Assignment -> In the PaperPipe agent snippet, what is the default database location, and which variable overrides it?

Agent Integration Snippet (PaperPipe)

Run papi docs to output this snippet, or copy/paste into your repo’s agent instructions file (AGENTS.md, or CLAUDE.md / GEMINI.md / etc).

Tip: Use /papi-init to automatically add/update this snippet in your project’s agent instructions file.

## Paper References (PaperPipe)

This repo implements methods from scientific papers. Papers are managed via `papi` (PaperPipe).

**Tool priority: Use `papi` CLI first. MCP RAG tools only when CLI is insufficient.**

### Commands

- `papi path` — DB location (default `~/.paperpipe/`; override via `PAPER_DB_PATH`)
- `papi list` — available papers; `papi list | grep -i "keyword"` to check if paper exists
- `papi add <id_or_url_or_title>...` — add one or more papers (arXiv IDs, URLs, S2 IDs, or titles; mixed sources OK)
- `papi show <paper> -l eq|tex|summary|tldr` — inspect paper content
- `papi search --rg "X"` — exact text; `--regex "pattern"` for OR/wildcards
- Direct files: `<paper_db>/papers/{paper}/equations.md`, `source.tex`, `summary.md`, `tldr.md`, `figures/`

### Decision Tree

| Question | Tool |
|----------|------|
| "What does paper X say about Y?" | `papi show X -l summary`, then `papi search --rg "Y"` |
| "Does my code match the paper?" | `/papi-verify` skill (uses `papi show -l eq`) |
| "Which paper mentions X?" | `papi search --rg "X"` first, then `leann_search()` if no hits |
| "Compare approaches across papers" | `/papi-compare` skill or `papi ask` |
| "Need citable quote with page number" | `retrieve_chunks()` (PQA MCP) |
| "Cross-paper synthesis" | `papi ask "..."` |

### When NOT to Use MCP RAG

- Paper name known → `papi show <paper> -l summary`
- Exact term search → `papi search --rg "term"` (add `-p paper1,paper2` to limit scope)

Source information ->

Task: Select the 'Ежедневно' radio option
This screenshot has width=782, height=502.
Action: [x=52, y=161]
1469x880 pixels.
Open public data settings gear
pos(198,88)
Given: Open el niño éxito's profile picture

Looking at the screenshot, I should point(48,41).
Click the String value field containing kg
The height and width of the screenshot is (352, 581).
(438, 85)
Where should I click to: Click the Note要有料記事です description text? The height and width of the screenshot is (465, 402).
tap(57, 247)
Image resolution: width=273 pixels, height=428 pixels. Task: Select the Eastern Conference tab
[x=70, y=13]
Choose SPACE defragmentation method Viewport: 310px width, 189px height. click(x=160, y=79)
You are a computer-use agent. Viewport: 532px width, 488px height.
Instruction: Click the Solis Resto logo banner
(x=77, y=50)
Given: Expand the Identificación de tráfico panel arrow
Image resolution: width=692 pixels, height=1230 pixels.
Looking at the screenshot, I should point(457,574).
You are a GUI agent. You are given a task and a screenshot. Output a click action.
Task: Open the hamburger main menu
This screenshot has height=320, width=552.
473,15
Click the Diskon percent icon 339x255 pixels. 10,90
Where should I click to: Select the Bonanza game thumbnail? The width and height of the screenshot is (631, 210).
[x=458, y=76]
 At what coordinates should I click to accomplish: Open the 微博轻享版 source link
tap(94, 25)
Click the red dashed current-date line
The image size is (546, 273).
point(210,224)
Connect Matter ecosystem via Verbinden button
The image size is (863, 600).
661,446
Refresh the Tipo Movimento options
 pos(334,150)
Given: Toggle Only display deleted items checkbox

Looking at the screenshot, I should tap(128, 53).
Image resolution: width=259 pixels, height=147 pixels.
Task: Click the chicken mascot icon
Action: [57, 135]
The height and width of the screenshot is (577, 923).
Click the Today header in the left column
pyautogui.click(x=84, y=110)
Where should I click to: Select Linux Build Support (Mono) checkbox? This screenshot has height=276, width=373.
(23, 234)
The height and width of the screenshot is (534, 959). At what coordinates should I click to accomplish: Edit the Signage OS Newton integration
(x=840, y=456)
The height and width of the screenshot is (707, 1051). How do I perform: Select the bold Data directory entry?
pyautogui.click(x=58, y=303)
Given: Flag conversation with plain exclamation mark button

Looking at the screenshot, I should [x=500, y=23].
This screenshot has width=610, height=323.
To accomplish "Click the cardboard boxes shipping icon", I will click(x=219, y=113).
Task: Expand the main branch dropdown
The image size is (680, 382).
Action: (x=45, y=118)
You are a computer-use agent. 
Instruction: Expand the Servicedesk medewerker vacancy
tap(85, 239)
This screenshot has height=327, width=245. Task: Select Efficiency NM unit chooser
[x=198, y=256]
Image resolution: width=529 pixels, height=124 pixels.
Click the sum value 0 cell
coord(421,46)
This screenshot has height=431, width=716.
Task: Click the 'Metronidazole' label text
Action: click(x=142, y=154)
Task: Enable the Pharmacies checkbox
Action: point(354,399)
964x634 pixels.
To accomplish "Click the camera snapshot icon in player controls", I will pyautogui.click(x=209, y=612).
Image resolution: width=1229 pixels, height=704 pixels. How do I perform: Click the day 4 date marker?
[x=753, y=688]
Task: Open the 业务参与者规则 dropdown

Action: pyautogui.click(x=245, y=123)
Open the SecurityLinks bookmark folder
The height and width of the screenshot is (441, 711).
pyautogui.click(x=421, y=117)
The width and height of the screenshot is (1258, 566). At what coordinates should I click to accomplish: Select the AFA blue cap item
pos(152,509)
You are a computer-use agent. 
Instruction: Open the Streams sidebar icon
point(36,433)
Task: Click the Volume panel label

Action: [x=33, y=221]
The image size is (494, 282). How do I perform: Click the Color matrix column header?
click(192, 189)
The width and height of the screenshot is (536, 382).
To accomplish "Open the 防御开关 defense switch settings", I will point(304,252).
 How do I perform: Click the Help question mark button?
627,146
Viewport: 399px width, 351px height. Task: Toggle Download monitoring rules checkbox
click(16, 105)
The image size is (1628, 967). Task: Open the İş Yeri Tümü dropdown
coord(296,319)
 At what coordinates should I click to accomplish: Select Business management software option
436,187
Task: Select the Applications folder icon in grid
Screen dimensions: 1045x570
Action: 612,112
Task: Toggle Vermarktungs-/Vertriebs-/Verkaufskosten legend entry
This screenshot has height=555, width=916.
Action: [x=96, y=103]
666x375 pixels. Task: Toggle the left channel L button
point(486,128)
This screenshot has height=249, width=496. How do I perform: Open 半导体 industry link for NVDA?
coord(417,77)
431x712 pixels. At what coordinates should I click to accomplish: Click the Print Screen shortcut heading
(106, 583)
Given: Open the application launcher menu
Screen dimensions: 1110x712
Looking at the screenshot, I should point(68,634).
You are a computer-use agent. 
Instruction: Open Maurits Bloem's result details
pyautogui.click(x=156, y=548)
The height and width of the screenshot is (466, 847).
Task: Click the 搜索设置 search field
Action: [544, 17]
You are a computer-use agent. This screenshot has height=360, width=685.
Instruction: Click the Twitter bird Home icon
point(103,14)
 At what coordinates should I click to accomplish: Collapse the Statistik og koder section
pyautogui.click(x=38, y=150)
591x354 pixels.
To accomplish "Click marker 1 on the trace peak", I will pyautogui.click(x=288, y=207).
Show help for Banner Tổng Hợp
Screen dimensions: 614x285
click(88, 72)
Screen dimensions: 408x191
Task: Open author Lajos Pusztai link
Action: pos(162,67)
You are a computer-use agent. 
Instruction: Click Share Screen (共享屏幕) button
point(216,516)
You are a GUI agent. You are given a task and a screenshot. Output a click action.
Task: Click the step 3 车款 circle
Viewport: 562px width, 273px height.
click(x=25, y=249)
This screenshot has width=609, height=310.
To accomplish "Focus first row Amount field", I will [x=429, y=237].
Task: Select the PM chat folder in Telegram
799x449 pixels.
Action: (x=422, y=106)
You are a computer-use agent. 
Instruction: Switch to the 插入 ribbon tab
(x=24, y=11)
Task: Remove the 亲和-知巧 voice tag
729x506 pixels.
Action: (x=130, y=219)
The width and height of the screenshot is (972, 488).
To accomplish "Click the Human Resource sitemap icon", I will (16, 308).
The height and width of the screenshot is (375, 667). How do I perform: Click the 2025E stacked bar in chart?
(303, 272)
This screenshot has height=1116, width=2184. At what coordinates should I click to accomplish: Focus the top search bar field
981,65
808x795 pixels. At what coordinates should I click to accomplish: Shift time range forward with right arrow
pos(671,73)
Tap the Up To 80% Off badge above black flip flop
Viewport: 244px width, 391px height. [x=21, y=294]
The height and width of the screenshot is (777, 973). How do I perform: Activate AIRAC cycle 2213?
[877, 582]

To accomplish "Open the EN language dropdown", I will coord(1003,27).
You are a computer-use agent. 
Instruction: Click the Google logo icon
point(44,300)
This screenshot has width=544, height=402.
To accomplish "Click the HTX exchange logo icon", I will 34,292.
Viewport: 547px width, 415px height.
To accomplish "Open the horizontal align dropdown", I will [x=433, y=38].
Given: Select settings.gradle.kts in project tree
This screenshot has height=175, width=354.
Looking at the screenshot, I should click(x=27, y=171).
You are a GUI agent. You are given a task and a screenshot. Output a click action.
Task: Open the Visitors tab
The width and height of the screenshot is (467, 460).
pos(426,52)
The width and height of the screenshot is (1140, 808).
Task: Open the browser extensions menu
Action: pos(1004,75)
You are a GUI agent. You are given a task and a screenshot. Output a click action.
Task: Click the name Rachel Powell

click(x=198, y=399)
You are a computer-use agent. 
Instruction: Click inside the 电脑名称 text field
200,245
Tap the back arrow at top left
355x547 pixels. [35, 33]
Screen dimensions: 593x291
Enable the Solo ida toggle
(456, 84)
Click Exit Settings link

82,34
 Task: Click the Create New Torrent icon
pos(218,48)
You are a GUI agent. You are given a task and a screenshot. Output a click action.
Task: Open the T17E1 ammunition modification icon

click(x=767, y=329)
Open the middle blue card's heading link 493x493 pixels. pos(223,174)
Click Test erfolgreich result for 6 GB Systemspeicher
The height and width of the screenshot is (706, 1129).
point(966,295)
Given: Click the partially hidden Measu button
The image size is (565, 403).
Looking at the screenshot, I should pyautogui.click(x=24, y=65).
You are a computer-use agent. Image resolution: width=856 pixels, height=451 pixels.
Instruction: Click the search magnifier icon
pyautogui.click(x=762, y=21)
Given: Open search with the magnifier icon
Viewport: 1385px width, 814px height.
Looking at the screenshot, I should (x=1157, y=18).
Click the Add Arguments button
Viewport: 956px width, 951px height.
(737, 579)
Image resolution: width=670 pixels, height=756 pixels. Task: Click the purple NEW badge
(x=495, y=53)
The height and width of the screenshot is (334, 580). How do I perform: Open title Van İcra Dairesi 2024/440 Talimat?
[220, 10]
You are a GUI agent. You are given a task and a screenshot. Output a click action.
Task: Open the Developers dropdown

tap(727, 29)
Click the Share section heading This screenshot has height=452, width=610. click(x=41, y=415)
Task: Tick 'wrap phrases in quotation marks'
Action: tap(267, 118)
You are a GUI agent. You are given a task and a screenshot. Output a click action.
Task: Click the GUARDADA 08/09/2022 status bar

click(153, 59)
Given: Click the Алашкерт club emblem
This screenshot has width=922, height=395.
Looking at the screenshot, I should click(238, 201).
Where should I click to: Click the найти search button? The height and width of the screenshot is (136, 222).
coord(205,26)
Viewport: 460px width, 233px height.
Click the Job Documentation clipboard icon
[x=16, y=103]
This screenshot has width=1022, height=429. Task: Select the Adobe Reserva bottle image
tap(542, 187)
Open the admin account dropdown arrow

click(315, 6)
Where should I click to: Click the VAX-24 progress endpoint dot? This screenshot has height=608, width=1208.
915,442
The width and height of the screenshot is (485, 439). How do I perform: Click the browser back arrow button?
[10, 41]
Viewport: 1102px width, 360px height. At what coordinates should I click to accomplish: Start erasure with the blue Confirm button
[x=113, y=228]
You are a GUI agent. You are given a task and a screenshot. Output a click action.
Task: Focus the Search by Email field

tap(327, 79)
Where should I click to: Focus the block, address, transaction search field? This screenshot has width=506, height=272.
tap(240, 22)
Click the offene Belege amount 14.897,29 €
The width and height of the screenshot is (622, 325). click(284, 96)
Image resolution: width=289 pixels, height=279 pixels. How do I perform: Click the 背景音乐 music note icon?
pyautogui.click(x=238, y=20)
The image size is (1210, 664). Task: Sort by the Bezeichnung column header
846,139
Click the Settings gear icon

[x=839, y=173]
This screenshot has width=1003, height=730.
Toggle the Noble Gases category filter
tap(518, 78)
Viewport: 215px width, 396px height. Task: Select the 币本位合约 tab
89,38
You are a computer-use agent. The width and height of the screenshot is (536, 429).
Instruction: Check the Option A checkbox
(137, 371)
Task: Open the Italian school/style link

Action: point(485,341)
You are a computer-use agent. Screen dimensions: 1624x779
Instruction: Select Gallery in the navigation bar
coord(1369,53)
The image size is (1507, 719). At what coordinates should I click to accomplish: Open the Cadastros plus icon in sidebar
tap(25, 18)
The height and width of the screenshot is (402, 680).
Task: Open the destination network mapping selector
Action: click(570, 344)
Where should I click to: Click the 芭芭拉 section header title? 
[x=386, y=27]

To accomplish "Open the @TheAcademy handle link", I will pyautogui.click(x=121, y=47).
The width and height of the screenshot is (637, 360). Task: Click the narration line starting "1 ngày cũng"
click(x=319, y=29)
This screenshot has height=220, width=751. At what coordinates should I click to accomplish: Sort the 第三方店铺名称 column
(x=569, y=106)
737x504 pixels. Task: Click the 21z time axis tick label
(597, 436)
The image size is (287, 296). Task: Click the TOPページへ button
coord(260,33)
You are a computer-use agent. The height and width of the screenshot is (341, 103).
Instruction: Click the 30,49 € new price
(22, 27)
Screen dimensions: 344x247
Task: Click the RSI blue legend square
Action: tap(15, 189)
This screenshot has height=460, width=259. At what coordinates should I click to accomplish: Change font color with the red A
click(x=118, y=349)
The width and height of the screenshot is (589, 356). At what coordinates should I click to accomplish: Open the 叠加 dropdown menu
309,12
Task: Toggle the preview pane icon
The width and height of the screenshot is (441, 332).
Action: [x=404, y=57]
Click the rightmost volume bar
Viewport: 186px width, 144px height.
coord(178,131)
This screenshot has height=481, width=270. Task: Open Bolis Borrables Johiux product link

Reply to the task -> The default is `~/.paperpipe/`, and `PAPER_DB_PATH` overrides it.